# Brech-Alarm! Rihanna stürmte von der Bühne



## Stefan102 (21 Dez. 2011)

​
In den vergangenen Monaten tingelte Rihanna (23) im Rahmen ihrer Loud Tour durch die ganze Welt und präsentierte bei 99 Konzerten ihr fünftes Studioalbum. Dabei begeisterte sie ihre Fans jedes Mal auf Neue mit einer spektakulären Show. Doch die Sängerin selbst schien ihren letzten Auftritt in Portugal im wahrsten Sinne des Wortes zum Kotzen gefunden zu haben.

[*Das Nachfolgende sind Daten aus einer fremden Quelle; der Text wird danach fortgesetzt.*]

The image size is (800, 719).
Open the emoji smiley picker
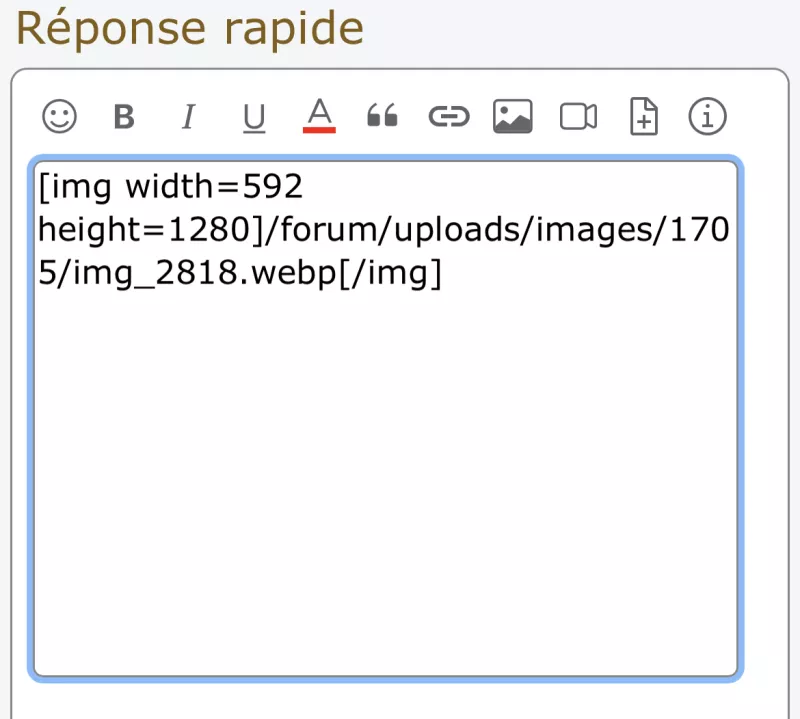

Mitten in der Performance zu ihrem Hit „What's My Name“ rannte sie von der Bühne, um sich Backstage zu übergeben. Doch der Vollprofi ließ sich nicht so leicht aus dem Konzept bringen. Getreu dem Motto „The show must go on“ stand die angeschlagene R&B-Queen kurze Zeit später wieder im Rampenlicht, sodass das Publikum kaum etwas von dem Zwischenfall bemerkte. Via Twitter fragte ein Fan später, ob sie eine coole Erinnerung an die Show habe. „Ja, während 'What's My Name' rannte ich von der Bühne, um mich zu übergeben. Ich habe es gerade rechtzeitig zu 'Rude Boy' wieder zurückgeschafft“, so die lässige Antwort der 23-Jährigen. Von Wehleidigkeit keine Spur!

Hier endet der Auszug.